[Assignment 1]: Decide whether each statement agrees with the article on textual variations in Scripture, answering yes or no and quoting the words that decide it: (a) Papyrus 52 is a fragment of John's Gospel dated to approximately AD 125. (b) The earliest manuscripts of most classical Greek and Roman works were made closer in time to their originals than the earliest New Testament fragments were. (c) Most textual variations affect doctrine.
[Assignment 2]: Reproduce everything in the article on textual variations in Scripture from "Why Textual Variations" down to "spelling or meaning.".

Why do Textual Variations Exist in Scripture?
Question 1002
When comparing different Bible translations, readers sometimes discover that verses present in one translation appear in footnotes or brackets in another—or are absent entirely. These differences can unsettle believers who wonder whether something has been “removed” from Scripture. Understanding how textual variations arise and how scholars handle them actually strengthens confidence in the Bible’s reliability rather than undermining it.
Why Textual Variations Exist
Before the invention of the printing press in the fifteenth century, every copy of Scripture had to be written by hand. Scribes copying manuscripts worked with extraordinary care, often in dedicated scriptoriums where accuracy was paramount. Nevertheless, over centuries of copying, small variations inevitably crept into the manuscript tradition. These variations arose through several mechanisms.
Some variations resulted from simple human error. A scribe might accidentally skip a line when two consecutive lines ended with the same word (a phenomenon called homoeoteleuton), or his eye might jump from one occurrence of a phrase to another, omitting the material between them. Occasionally, a scribe might mishear when texts were dictated, writing a word that sounded similar but differed in spelling or meaning.
Other variations arose from intentional changes, though usually with good motives. A scribe might add a clarifying note that later copyists incorporated into the main text. Parallel passages might be harmonised—for example, a scribe copying Matthew’s account of an event might unconsciously add details from Luke’s version. Liturgical readings sometimes added introductory phrases like “Jesus said” that could become part of the text in subsequent copies.
The remarkable truth is not that variations exist but that they are so limited. Despite being copied by hand for fourteen centuries, the New Testament text remains stable across thousands of manuscripts. The vast majority of variations involve spelling differences, word order changes, or other minor matters that affect neither translation nor doctrine.
The Manuscript Evidence
The New Testament possesses an embarrassment of riches when it comes to manuscript evidence. We possess over 5,800 Greek manuscripts, ranging from small fragments to complete New Testaments. The earliest fragments date to within decades of the originals—Papyrus 52, a fragment of John’s Gospel, dates to approximately AD 125, within a generation of John’s writing. By contrast, the earliest manuscripts of most classical Greek and Roman works date to nearly a millennium after the originals.
Beyond Greek manuscripts, we possess thousands of copies in ancient translations: Latin, Syriac, Coptic, Armenian, Georgian, Ethiopic, and others. Additionally, the church fathers quoted Scripture so extensively that virtually the entire New Testament could be reconstructed from their writings alone.
This abundance of evidence allows textual critics to compare manuscripts, identify variations, and determine with high probability what the original authors wrote. When manuscripts disagree, scholars weigh factors like the age and quality of the manuscripts, the geographical distribution of readings, and internal considerations such as which reading best explains the origin of the others.
Significant Textual Variations
While most textual variations are inconsequential, some affect larger passages and deserve attention. Understanding these helps believers engage honestly with the evidence while maintaining confidence in Scripture’s reliability.

[Data under study]:
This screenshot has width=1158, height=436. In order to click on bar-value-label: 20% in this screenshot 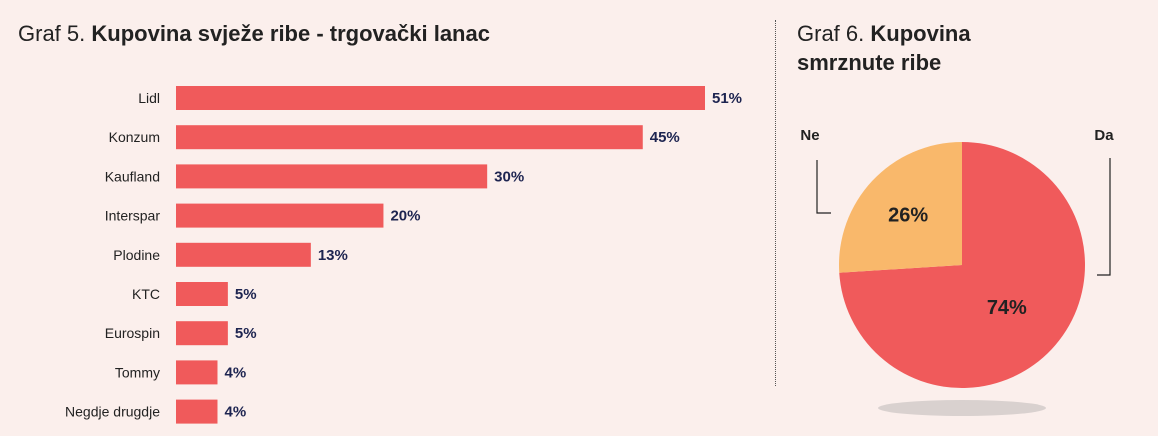, I will do `click(405, 216)`.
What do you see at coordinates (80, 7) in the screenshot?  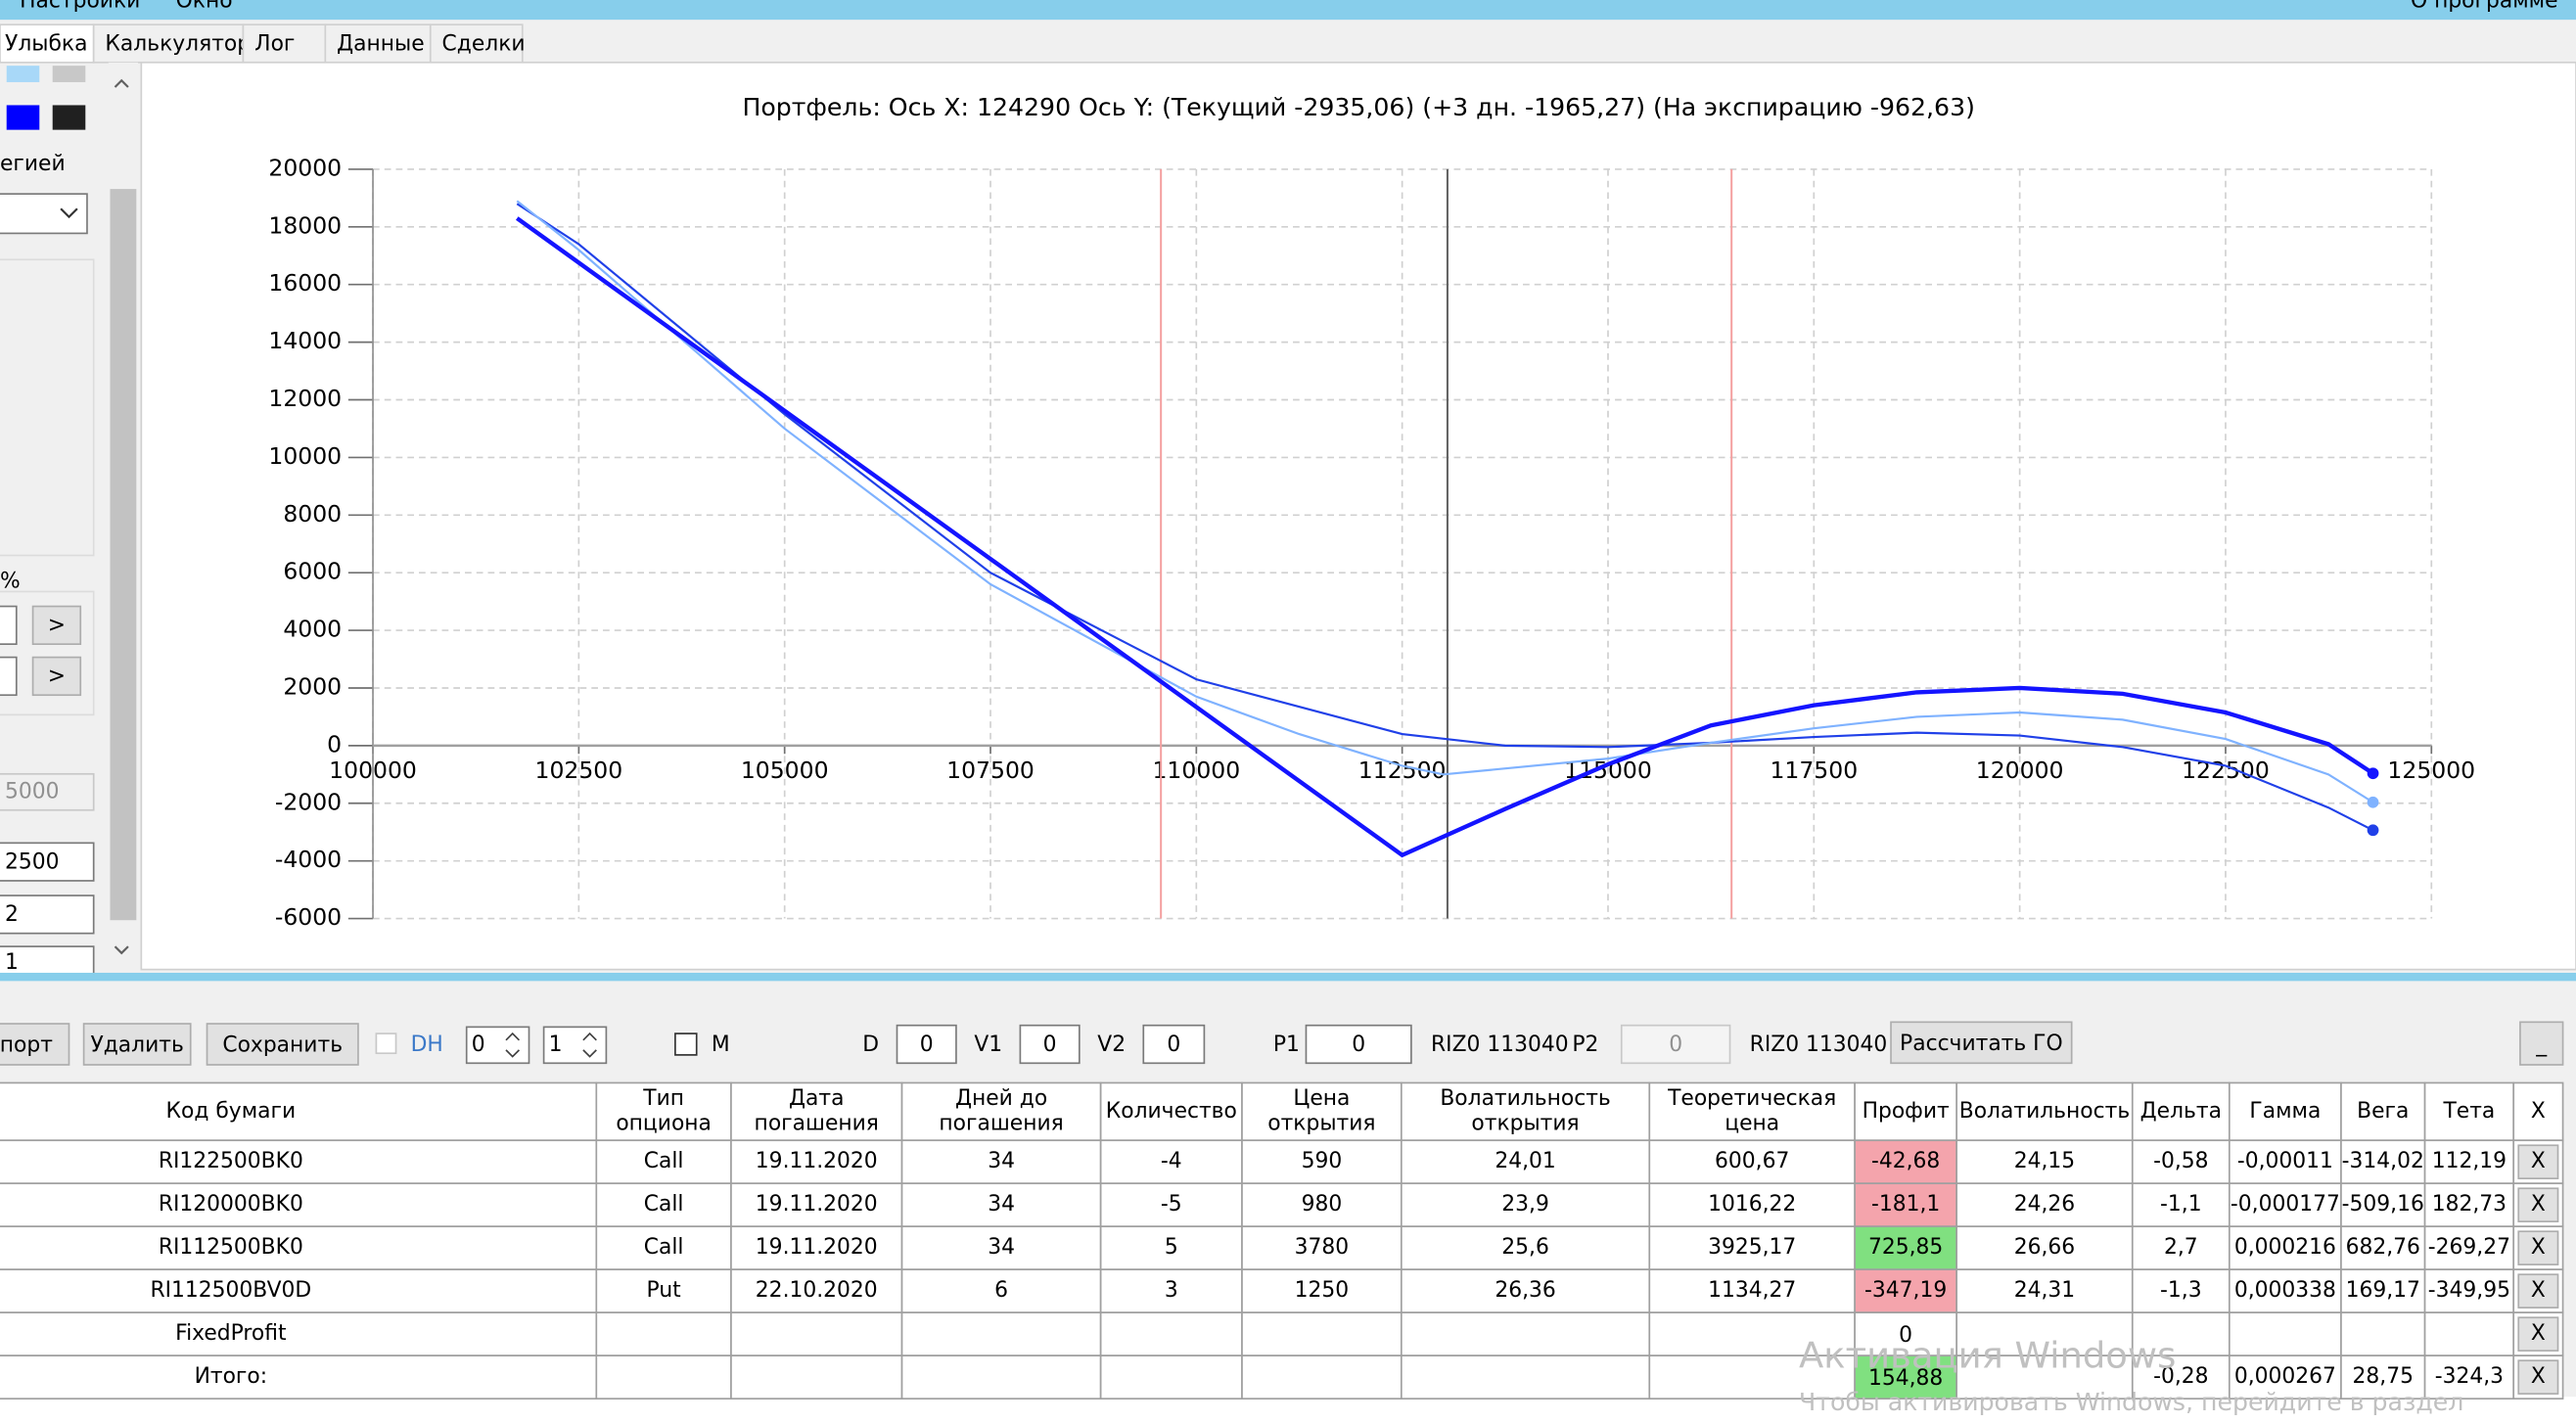 I see `menu-item: Настройки` at bounding box center [80, 7].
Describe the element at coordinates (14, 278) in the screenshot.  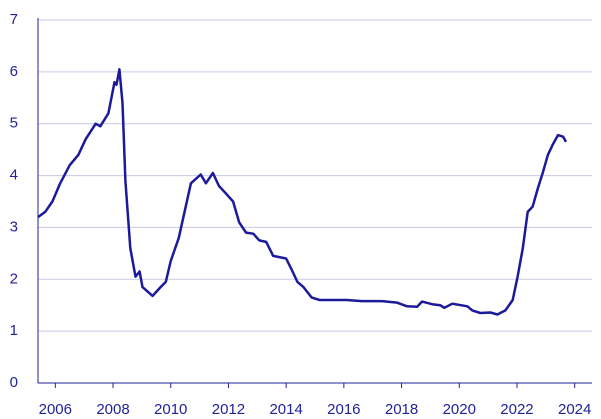
I see `y-tick-label: 2` at that location.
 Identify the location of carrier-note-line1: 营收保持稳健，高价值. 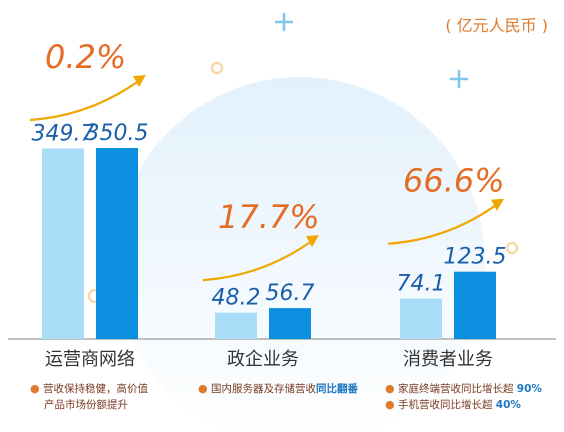
(95, 389).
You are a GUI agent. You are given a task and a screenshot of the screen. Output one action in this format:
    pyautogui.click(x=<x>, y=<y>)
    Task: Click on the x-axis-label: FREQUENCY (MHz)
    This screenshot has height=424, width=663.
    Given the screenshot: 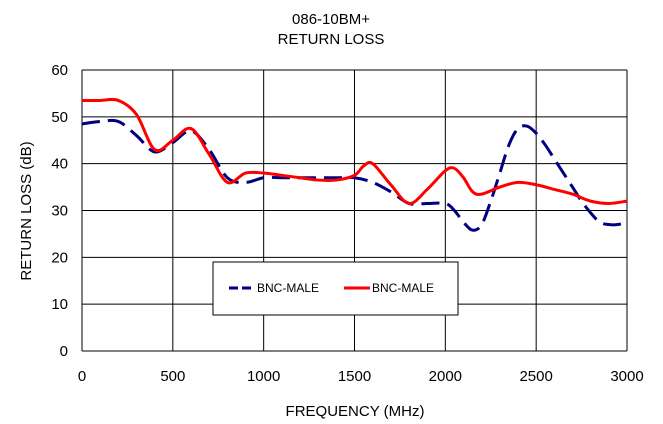 What is the action you would take?
    pyautogui.click(x=356, y=412)
    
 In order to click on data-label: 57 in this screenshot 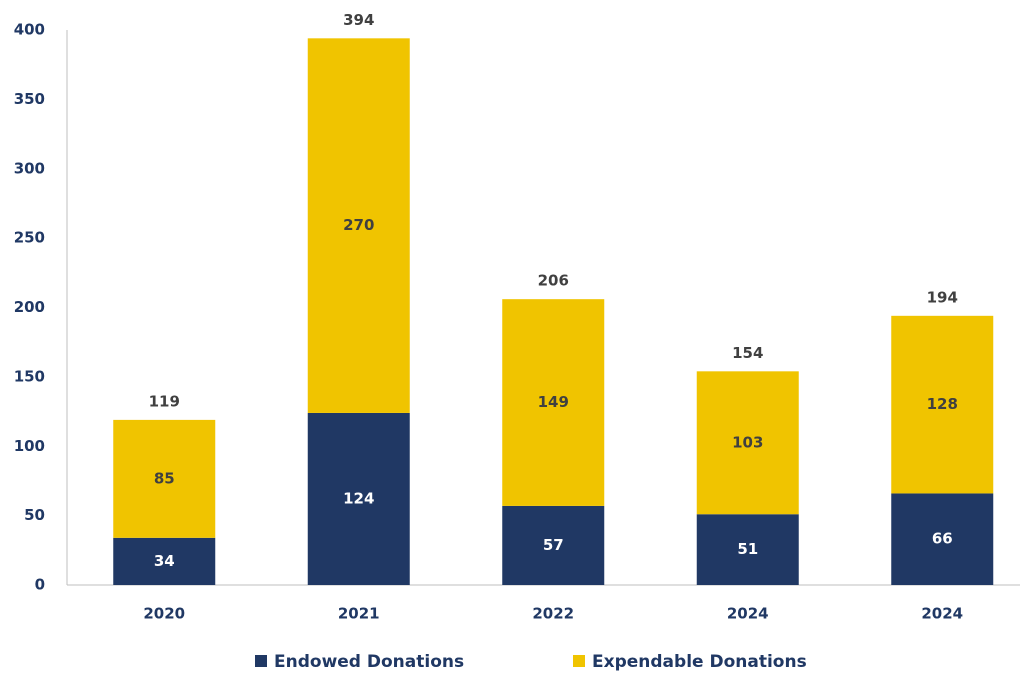, I will do `click(554, 545)`.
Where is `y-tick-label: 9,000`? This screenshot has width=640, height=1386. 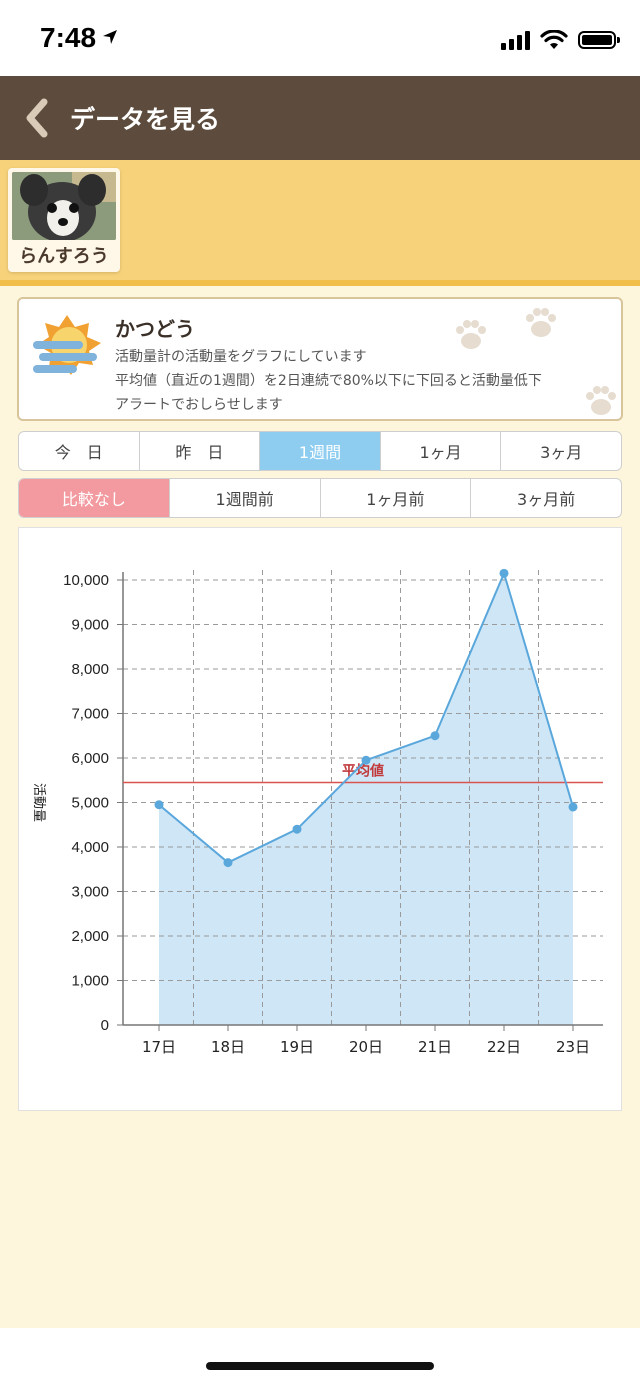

[Final answer 1]:
(a) Yes: "Papyrus 52, a fragment of John’s Gospel, dates to approximately AD 125"
(b) No: "By contrast, the earliest manuscripts of most classical Greek and Roman works date to nearly a millennium after the originals."
(c) No: "The vast majority of variations involve spelling differences, word order changes, or other minor matters that affect neither translation nor doctrine."

[Final answer 2]:
Why Textual Variations Exist
Before the invention of the printing press in the fifteenth century, every copy of Scripture had to be written by hand. Scribes copying manuscripts worked with extraordinary care, often in dedicated scriptoriums where accuracy was paramount. Nevertheless, over centuries of copying, small variations inevitably crept into the manuscript tradition. These variations arose through several mechanisms.
Some variations resulted from simple human error. A scribe might accidentally skip a line when two consecutive lines ended with the same word (a phenomenon called homoeoteleuton), or his eye might jump from one occurrence of a phrase to another, omitting the material between them. Occasionally, a scribe might mishear when texts were dictated, writing a word that sounded similar but differed in spelling or meaning.